Die beiden Künstler Urs Eberle und Andrea Giuseppe Corciulo waren im vergangenen Jahr in der Kulturwohnung des Kantons St. Gallen in Rom. Nun präsentieren sie die Arbeit ihrer Erlebnisse.

Umwege erhöhen die Ortskenntnis. Und nicht nur das, sie führen zu neuen Erkenntnissen, ermöglichen unverhoffte Begegnungen, leiten die Gedanken auf neue Wege. Als Umherschweifen erhoben die Lettristen in den 50er- Jahren des vergangenen Jahrhunderts zielgerichtetes und zufallgelenktes Gehen zur Kunstform. In ihren Spaziergängen durch Paris liessen sie sich treiben und hielten die Ströme, Strudel und impulsiven Richtungswechsel ihrer Bewegungen anschliessend in Karten fest.

Spurensuche ging einher mit Spurensicherung – eine Technik, die der St. Galler Urs Eberle zu neuem, eigenem Leben erweckt: Ein Relief aus Linien breitet sich auf einer riesigen Platte aus. Mal verdichten sich die Bahnen, ballen sich, mal zerfasern sie, laufen weit auseinander. Sie kreuzen sich und entfernen sich wieder. Kaum hat der Blick eine Linie fixiert, fesseln andere seine Aufmerksamkeit, schieben sich daneben und dazwischen. So wie dem Betrachter mit seinen Blicken wird es Eberle mit den Strassen Roms ergangen sein. Denn das Relief visualisiert ein persönliches Bewegungsnetz.

Während seines dreimonatigen Aufenthaltes in Rom in der Kulturwohnung des Kantons St. Gallen durchwanderte der Künstler die Stadt. Er folgte dabei sowohl den Pfaden derer, die sich filmisch oder literarisch, beiläufig oder konzentriert der Stadt und ihren Geschichten gewidmet hatten. Immer wieder überliess er sich aber auch dem Weg, versuchte, sich durch nichts als die Stadt selbst lenken zu lassen. All die intuitiven und geplanten Tagesreisen zu Fuss zeichnete Eberle anschliessend auf. Anders jedoch als Topografen thematisiert er nicht den Ort selbst, seine Objekte und strassenbaulichen Details.
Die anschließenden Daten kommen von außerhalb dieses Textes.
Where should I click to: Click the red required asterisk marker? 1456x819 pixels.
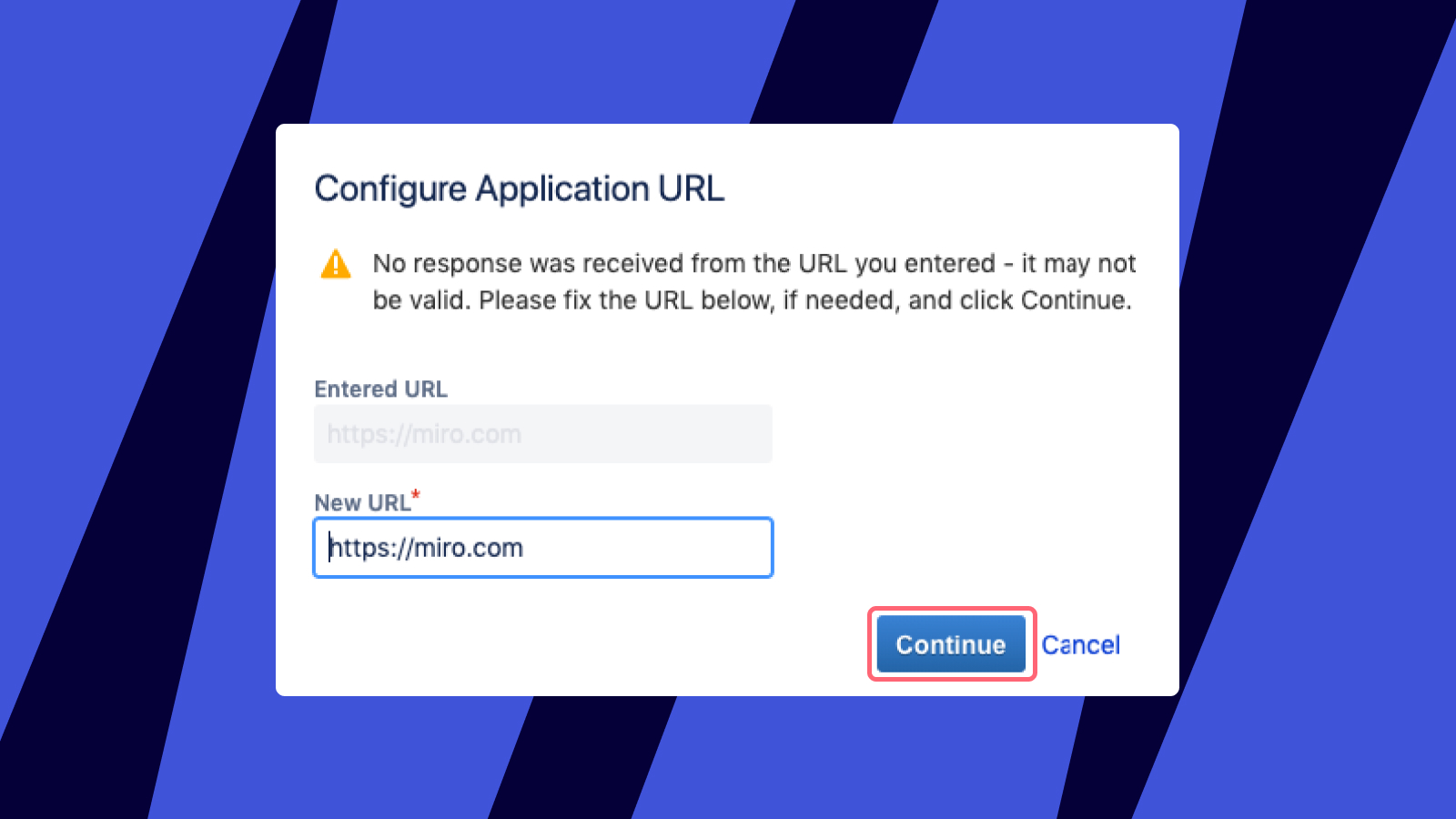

Er zeigt den sonst nicht sichtbaren Raum dazwischen – das, was erst mittels Bewegung erlebbar werden kann. Eberle entwickelt ein abstraktes Linienfeld, das durch den Verzicht auf die Darstellung einer konkreten Stadtoberfläche die Dynamik der Stadt und der eigenen Schritte anschaulich werden lässt.

Diese Übersetzung des Erlebten und Erlaufenen ist das Bindeglied zwischen den Werken Eberles und Andrea Giuseppe Corciulos in der Ausstellung im Kulturraum des Regierungsgebäudes. Auch Corciulo hat den Aufenthalt in der Kulturwohnung genutzt, um sich der Stadt zu Fuss zu nähern. Auch er reflektiert in seinen Werken dieses Unterwegssein – doch die Resultate könnten unterschiedlich nicht sein.

Der ebenfalls in St. Gallen lebende Künstler widmet sich in Gemälden denen, die ihm auf seinen Wegen durch den öffentlichen Raum begegneten. Als Fremder in der Stadt waren dies für ihn die Fremden, insbesondere die afrikanischen Migranten. In Selbstbildnissen verbindet er die europäische Lebenswelt mit dem, was für uns wohl am stärksten den Hauch des Exotischen ausstrahlt: mit afrikanisch anmutenden Masken. Entstanden sind kontrastreiche Bilder: Die weisse Haut der nackten Leiber schimmert bunt. Die farbige Blösse wird bedeckt von weissen Kissen, Ballons, kreisrunden oder quadratischen Elementen. Die üppigen Masken stehen im Gegensatz zu dem jeweils schmucklosen hellen Raum und beides wiederum zum Mobiliar. Die Gestalten wirken abgeklärt und doch verletzbar. Auf Widersprüchliches will zudem der Titel der Serie hinweisen: «The nearest faraway place». Selbst die Mischung von Ölmalerei mit Paraffin ist ein Baustein dabei, denn die Textur der Oberfläche deckt sich nicht mit jener, die der Farbauftrag vermuten lassen würde. Andrea Corciulo spürt dem Fremdsein durch Befremdendes nach.

Für Corciulo und für Eberle war der Aufenthalt in der Kulturwohnung Ausgangspunkt einer Auseinandersetzung mit Phänomenen des Lebens in der zeitgenössischen Grossstadt, die nicht auf Rom beschränkt sind.